*** GIVEN TEXT
Do your children ever complain about Language Arts? Perhaps they sometimes struggle with why they have to do dictation, or they see no value in grammar? Is “Because I said so!” no longer a satisfactory answer?

Don't worry. It’s common--and laudable--for your children to question why they study a particular subject. While their questions can be frustrating (it may seem like they're just trying to escape the rigors of dictation!), I believe they're most likely expressing their desire--and maybe need--for a guiding purpose that will give their studies more meaning.

How then should you answer their questions? It’s probably obvious to your children why they need to learn to read, write, and speak with at least basic proficiency. So how can you inspire them to want to excel at Language Arts?
******
• **REQUIRED TASKS**
**a)** In the Language Arts passage, what does the writer believe children are most likely expressing when they question their studies?
**b)** Echo everything in the Language Arts passage from "Do your children" down to "studies more meaning.".
**c)** Translate this sentence from the Language Arts passage into Spanish: "It’s common--and laudable--for your children to question why they study a particular subject."
The listing has no role in this work.
*** SUPPLIED ENTRIES
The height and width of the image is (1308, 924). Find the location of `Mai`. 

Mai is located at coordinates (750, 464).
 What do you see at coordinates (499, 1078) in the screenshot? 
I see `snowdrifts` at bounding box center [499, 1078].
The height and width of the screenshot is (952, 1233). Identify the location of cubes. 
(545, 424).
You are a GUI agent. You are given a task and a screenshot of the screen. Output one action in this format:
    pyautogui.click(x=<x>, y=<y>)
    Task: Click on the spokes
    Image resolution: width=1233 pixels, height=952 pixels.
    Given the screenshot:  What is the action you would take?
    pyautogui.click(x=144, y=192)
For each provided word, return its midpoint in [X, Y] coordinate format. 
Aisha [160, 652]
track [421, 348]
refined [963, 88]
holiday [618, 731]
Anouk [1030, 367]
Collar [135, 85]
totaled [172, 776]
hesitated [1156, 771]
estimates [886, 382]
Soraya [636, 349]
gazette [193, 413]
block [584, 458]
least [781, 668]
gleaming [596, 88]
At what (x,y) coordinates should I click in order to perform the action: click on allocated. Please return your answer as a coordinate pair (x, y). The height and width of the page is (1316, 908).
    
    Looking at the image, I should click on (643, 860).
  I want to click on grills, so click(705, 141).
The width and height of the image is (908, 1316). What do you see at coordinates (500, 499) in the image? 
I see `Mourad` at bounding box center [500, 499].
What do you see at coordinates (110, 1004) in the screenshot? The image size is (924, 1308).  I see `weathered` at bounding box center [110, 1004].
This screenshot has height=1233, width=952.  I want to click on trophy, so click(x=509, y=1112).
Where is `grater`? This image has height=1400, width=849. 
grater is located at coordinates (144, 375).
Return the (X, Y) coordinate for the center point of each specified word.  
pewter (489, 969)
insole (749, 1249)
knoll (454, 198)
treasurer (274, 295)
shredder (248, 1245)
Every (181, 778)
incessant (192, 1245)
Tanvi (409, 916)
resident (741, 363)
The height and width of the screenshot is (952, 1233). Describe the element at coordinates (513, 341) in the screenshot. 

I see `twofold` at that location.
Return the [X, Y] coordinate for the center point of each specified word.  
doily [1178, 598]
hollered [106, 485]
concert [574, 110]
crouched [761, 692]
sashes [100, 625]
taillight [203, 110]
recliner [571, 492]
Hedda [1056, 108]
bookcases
******
• **SOLUTION SET**
**a)** Their desire, and maybe need, for a guiding purpose that will give their studies more meaning.

**b)**
Do your children ever complain about Language Arts? Perhaps they sometimes struggle with why they have to do dictation, or they see no value in grammar? Is “Because I said so!” no longer a satisfactory answer?

Don't worry. It’s common--and laudable--for your children to question why they study a particular subject. While their questions can be frustrating (it may seem like they're just trying to escape the rigors of dictation!), I believe they're most likely expressing their desire--and maybe need--for a guiding purpose that will give their studies more meaning.

**c)** Es común —y loable— que sus hijos cuestionen por qué estudian una materia en particular.